With a year-ending successful run in 2023 with The Pirates of Prestidigitation, Ron Giesecke brings his storytelling/sleight-of-hand chops back to perform what has been essentially a concept show—one that centers around the Christmas season.

In 2002, he was sitting on his living room floor, with a facsimile copy of Charles Dickens’ A Christmas Carol, and wondered if it was possible to tell the whole story with a single deck of cards.

“For some reason, I had a poetic urge that day,” he says. “And as is the case with my creative hits, this thing was fleshed out and in nearly complete form in two hours.”

The routine, Apologies to Dickens was sold as a manuscript in the magic market, to some acclaim.

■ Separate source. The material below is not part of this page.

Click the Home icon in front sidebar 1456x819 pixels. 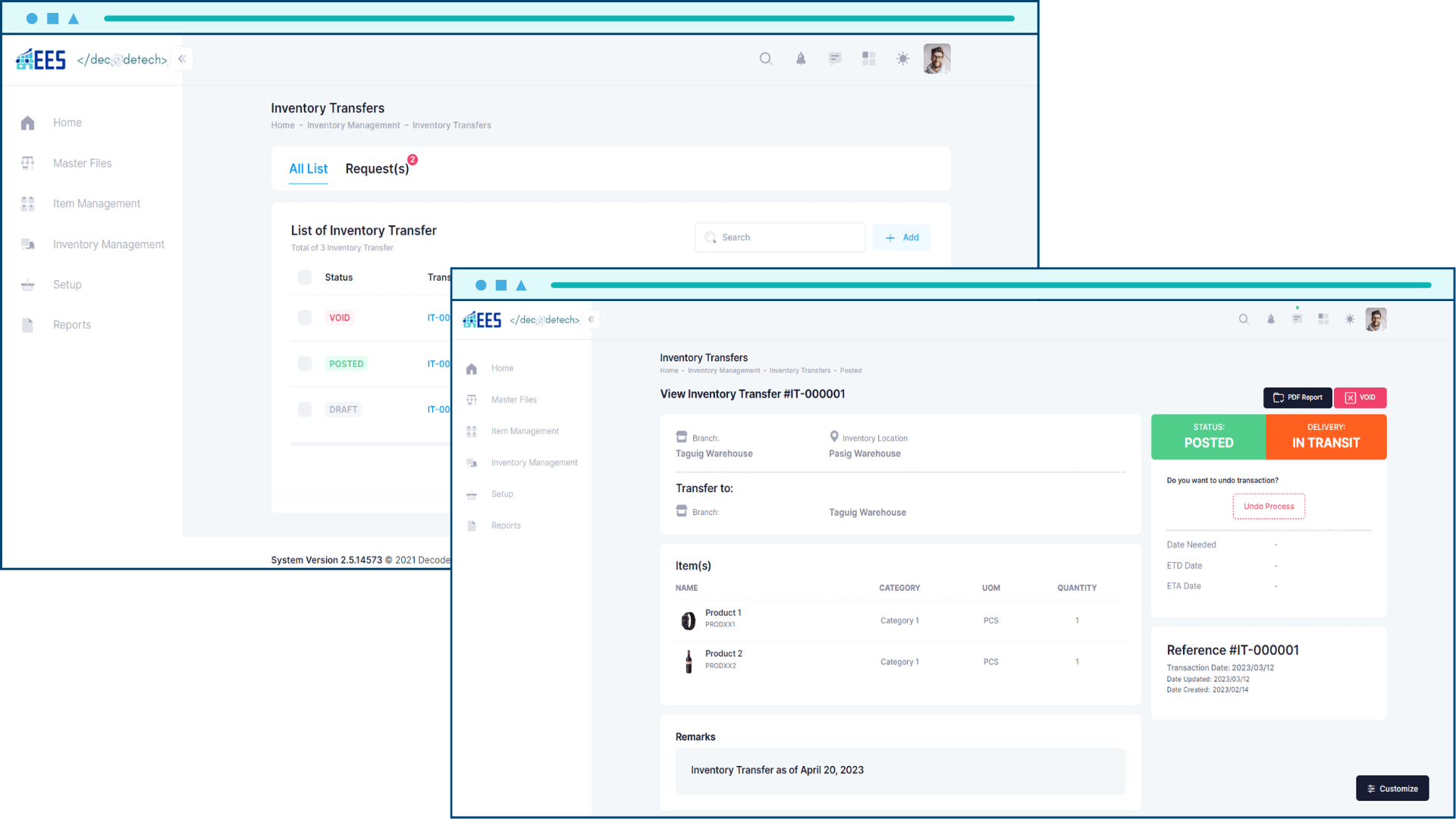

“I occasionally see my name in bibliographies,” he said. “And I have it on good authority that the guy who made the Statue of Liberty disappear might have it in his library.”

Ultimately, he contends that the only real place for the routine is the stage. “It was intended to be seen, not talked about,” he says. “And there’s a moment that will leave the audience gasping in disbelief if I sell the moment.”

Thus the show at hand: In Search of Christmas Past.

“I’m basing the show on Ebenezer Scrooge, who walked through a three-fold redemptive process that made him whole again. And part of that was a walk down memory lane.”

Giesecke’s show promises some new material, with some directly correlating to the subject at hand: his magical childhood memories of Christmases gone by, and his hope that the future holds the same for others in the same way.

Appropriate for all ages, though it may be sophisticated for small children.